Douglas “Duke” Shine Jr. is a monstrous Heartless Felon; Douglas “Duke” Shine Jr. is a mere 21-year-old 6’3″, 275 lb. man-child… albeit a murderous one. Word on the street was… if a member of his crew wanted someone capped with skill and alacrity they reached out to Duke – who allegedly was so cold-blooded that his blood pressure never rose as he was pumping bullets into rival gang members, and he damn sure didn’t show any emotion when Joan Synenberg bravely sentenced him to life without the possibility of parole.
“I’ll be back,” Duke said in response to a young woman who shouted out “Say your prayers, Duke,” after he was sentenced to three life sentences plus 380 years. He’ll no doubt strut around whatever prison he’s in for at least a decade before it hits him that the appeals lawyers are no longer working on his case; that “natural life” means just that: The only way Duke will ever leave prison is in a pine box. And as healthy as he looked at the time of sentencing that could be in 70 or 80 years. That’s a long time to live in a cage.
Duke has the size, speed and grit to be playing tight end on someone’s pro football team … if only his mother wasn’t so trifling that she wouldn’t take him to practice; and where the hell was Douglas Shine Sr.?
Charles See (the executive director of Community Re-Entry at Lutheran Metropolitan Ministry for 43 years, perhaps the oldest such operation of its kind in the nation) and I got together via phone, both of us shaking our heads in hurt and disillusionment as yet another young brother is thrown so casually into the belly of the beast … as casually as Duke pulled the triggers on the automatic weapons he had in both hands in the barbershop. Many will say that prison is too good for him … that he belongs in the cemetery instead. But that view is wrong. In sane countries they realize that even the worst monsters grow out of it, and deserve second chances … even if those chances are 30 or 40 years down the road.

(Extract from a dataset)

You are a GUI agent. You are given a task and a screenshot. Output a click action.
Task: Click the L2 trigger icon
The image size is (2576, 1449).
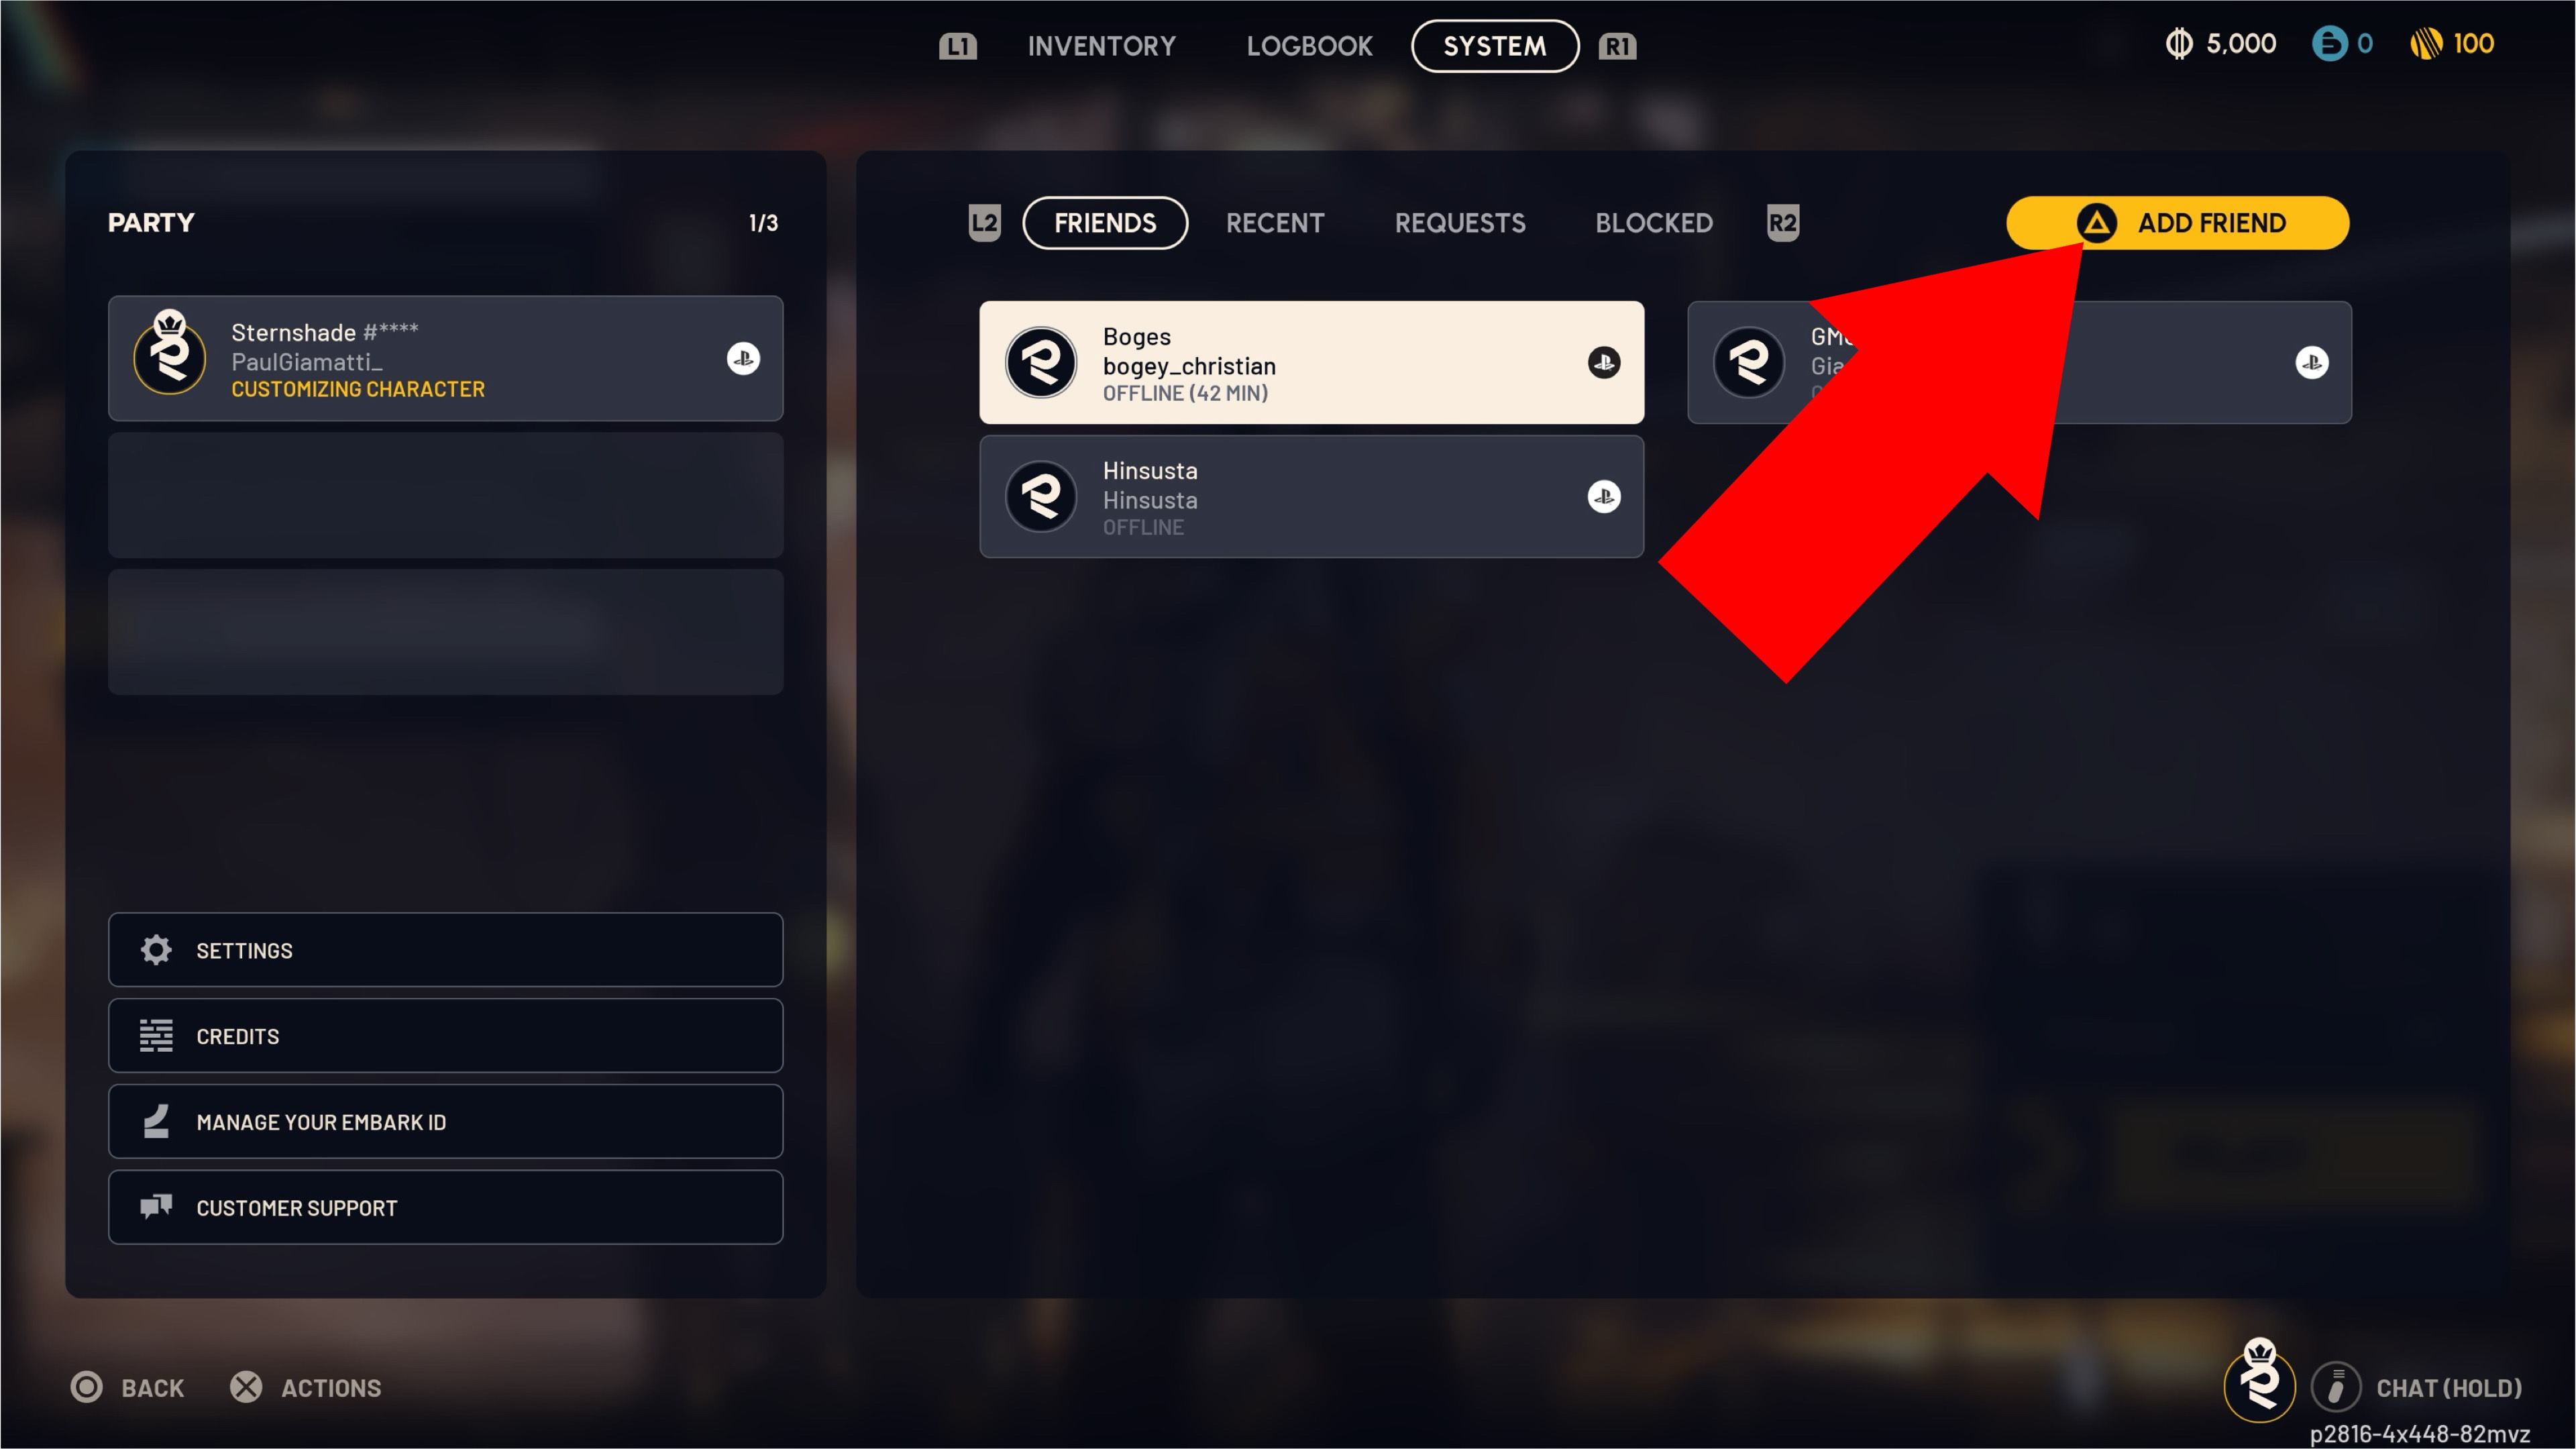(984, 222)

This is what we know for sure: Douglas Shine Jr. was found guilty of committing three murders and wounding several others in the “Chalk Linez Barbershop ” in 2015. The jury also found him guilty of multiple other violent offenses associated with what came to be known as the “barbershop tragedy.” After days of deliberation, the jury recommended the death penalty, leaving the judge in the case, the Honorable Joan Synenberg, the option under law of accepting that recommendation or, as Charles See said, “Act with courage and dignity, knowing that when she runs again six years from now someone is sure to bring the case up in an effort to unseat her. I’ve been around courtrooms for a long time now, and rarely have I seen a judge act with such accurate compassion and strength.”
See continued, “To the public, Shine’s fate seemed ‘open and shut.’ However, the judge had additional circumstances to consider before a just sentence could be meted out. During the sentencing phase of Shine’s trial, the horrific facts of his childhood were shared with the court. Throughout his young life, from the cradle, he was neglected, abused and devalued. He was exposed to violence, often visited upon him as well as being prevalent in his immediate household. Douglas’ mental development was arrested, which precipitated his entry, at age 10, into the juvenile justice system where he was introduced to the violence of gang life and survival of the fittest.
“After spending most of his teen years in and out of juvenile facilities, fending for himself to survive on the streets, he became a predator and his life’s path and sub-cultural choices lead him that fatal day in the barbershop, and later before Judge Synenberg who would be contemplating the imposition of the death penalty in his case.
“Judge Synenberg needed the wisdom of King Solomon of old,” said See. “She had to balance her vow to protect the public with her pledge to be just, fair and empathetic according to the law. And after a careful, thoughtful review of Duke’s life’s circumstances, Judge Synenberg elected not to impose the sentence of death; instead, she took into consideration the horrific circumstances of his young life and made the courageous decision on behalf of “the system” to own the failures of Douglas’ rearing; she imposed a sentence of life without the possibility of parole instead.
“Judge Synenberg realized that Douglas had been failed by all of the systems that were charged with helping him … every last one of them. And those systems are us … we are the ones who allow such failures to exist in our midst. In the end, the public should realize that Judge Synenberg, in her sentencing of Duke to life, owned the failures of that system … and she just may be the only person in the short life of Douglas Shine Jr. who ever held themselves accountable to him.”
Well said, Charles, well, said.
From Cool Cleveland correspondent Mansfield B. Frazier mansfieldfATgmail.com. Frazier’s From Behind The Wall: Commentary on Crime, Punishment, Race and the Underclass by a Prison Inmate is available in hardback. Snag your copy and have it signed by the author at http://NeighborhoodSolutionsInc.com
2 Responses to “MANSFIELD: Who’s Accountable?”
Keith Hatten
Good knowledge.
Craig Wright
The system may have failed him, but his family was the first to fail him. To answer you initial question, they are accountable. Given the path Mr. Shine, Jr. was on, “Life” on the street would have most probably been much less that “Life” in prison.